Um artigo intitulado "As of April 2026: Iran has destroyed 42 U.S. Military Aircraft in Op: Epic Fury" foi publicado no site National Security Journal e ganhou repercussão no Hacker News. O texto apresenta um cenário futuro e especulativo — datado de abril de 2026 — no qual o Irã teria destruído 42 aeronaves militares americanas em uma operação de retaliação chamada "Epic Fury".

Embora o cenário seja fictício, o artigo usa essa narrativa para alertar sobre vulnerabilidades reais na infraestrutura de defesa dos Estados Unidos, argumentando que as forças armadas americanas precisam investir mais pesadamente em sistemas de defesa antimísseis e antiaérea em camadas.

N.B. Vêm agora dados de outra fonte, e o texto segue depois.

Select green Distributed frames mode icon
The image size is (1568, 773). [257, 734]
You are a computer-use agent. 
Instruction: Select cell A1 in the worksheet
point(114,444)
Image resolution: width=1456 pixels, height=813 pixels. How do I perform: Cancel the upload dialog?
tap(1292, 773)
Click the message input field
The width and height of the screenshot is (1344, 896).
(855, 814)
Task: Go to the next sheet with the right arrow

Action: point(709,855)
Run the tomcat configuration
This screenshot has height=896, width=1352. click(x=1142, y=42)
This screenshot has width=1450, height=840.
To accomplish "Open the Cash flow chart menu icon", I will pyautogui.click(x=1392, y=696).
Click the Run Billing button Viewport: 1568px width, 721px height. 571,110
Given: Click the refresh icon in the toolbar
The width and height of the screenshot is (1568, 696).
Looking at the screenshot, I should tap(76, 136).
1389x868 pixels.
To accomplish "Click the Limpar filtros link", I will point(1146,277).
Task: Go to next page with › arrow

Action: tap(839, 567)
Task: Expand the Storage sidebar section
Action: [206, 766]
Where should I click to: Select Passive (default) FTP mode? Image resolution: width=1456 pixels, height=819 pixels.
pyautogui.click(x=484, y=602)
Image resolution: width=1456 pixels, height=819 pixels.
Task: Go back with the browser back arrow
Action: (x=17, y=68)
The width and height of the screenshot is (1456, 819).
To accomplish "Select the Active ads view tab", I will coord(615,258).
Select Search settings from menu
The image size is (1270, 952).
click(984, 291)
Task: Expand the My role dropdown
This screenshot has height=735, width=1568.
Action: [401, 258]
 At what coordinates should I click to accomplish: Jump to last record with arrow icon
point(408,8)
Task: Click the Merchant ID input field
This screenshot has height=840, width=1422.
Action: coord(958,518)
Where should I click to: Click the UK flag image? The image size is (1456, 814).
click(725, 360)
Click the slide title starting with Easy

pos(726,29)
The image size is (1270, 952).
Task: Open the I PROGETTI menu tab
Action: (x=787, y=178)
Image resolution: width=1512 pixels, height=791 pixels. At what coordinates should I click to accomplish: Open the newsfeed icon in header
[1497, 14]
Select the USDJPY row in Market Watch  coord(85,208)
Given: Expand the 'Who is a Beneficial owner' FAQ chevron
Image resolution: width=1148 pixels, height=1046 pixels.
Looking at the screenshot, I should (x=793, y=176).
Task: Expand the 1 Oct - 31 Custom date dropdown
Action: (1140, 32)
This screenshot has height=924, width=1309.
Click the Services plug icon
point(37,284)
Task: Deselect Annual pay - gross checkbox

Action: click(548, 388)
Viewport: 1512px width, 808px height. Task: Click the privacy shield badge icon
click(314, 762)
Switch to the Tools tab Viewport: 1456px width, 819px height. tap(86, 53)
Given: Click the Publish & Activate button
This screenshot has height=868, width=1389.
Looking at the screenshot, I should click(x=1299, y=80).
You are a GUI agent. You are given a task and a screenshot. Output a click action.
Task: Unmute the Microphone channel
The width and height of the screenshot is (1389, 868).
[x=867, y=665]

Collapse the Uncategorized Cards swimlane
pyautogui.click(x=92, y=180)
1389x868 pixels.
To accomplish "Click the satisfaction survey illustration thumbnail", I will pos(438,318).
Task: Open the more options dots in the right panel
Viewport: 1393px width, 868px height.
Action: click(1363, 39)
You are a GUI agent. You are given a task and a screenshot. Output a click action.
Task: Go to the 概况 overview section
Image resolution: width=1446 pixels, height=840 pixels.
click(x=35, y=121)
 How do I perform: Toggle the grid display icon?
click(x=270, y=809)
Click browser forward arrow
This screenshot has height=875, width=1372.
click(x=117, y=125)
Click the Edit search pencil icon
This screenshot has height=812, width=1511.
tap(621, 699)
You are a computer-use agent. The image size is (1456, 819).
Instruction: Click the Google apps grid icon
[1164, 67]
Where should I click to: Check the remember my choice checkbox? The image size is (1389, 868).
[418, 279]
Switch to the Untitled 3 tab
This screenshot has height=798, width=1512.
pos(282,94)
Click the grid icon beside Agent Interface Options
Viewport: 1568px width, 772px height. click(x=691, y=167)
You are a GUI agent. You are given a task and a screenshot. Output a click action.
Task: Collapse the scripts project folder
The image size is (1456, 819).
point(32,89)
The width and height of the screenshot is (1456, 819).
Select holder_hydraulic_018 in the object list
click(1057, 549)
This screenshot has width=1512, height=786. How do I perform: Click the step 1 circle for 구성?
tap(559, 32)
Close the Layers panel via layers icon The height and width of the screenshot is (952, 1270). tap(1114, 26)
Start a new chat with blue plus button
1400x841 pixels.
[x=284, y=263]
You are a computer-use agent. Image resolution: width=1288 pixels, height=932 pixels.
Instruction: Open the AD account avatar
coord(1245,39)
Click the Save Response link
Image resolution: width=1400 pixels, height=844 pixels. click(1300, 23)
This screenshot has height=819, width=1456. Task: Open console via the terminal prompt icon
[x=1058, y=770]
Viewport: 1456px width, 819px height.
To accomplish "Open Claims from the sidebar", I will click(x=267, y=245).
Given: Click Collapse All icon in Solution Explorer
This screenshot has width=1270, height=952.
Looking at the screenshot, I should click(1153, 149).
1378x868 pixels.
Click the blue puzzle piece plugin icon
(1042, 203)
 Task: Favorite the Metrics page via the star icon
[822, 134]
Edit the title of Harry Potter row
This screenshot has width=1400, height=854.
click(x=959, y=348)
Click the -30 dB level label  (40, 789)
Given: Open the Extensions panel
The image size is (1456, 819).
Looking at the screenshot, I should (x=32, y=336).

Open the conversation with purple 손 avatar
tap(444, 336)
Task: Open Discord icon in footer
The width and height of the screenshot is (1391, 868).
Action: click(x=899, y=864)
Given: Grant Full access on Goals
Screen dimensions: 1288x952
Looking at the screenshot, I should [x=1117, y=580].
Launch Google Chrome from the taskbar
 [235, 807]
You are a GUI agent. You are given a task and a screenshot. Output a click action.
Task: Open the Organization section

Vulnerabilidades reais citadas

O texto destaca que "os dias de aeronaves expostas sentadas com segurança em pistas para conduzir operações sem impedimentos acabaram", mas que poucas bases militares americanas — dentro ou fora do país — possuem hangares reforçados ou abrigos para proteger equipamentos críticos.

Como exemplo concreto, o artigo menciona um incidente real ocorrido em março na Base Aérea de Barksdale, Louisiana — que abriga bombardeiros B-52, instalações de armazenamento de armas nucleares e ativos de comando e controle. Segundo reportagem da ABC News citada no texto, drones não identificados sobrevoaram a base por vários dias, exibindo "características de sinal não comerciais, links de controle de longo alcance e resistência a interferências".

Os drones teriam usado "rotas variadas de ingresso e manobras deliberadas dentro do espaço aéreo restrito". Um briefing interno do governo teria confirmado o incidente. O artigo critica que os drones deveriam ter sido neutralizados no primeiro dia de intrusão não autorizada, e que os bombardeiros deveriam estar protegidos sob hangares reforçados. Em vez disso, os drones coletaram inteligência — incluindo testes de respostas de segurança — por quase uma semana.

Lições e recomendações

O artigo defende que os Estados Unidos devem aprender e adaptar-se rapidamente, investindo em sistemas como o THAAD (Terminal High Altitude Area Defense), citado como exemplo de interceptor de mísseis balísticos de médio alcance testado com sucesso em 2017 no Alasca.

A mensagem central é que a infraestrutura militar americana está inadequadamente protegida contra ameaças modernas — especialmente drones avançados e mísseis — e que a exposição de ativos críticos representa um risco estratégico crescente.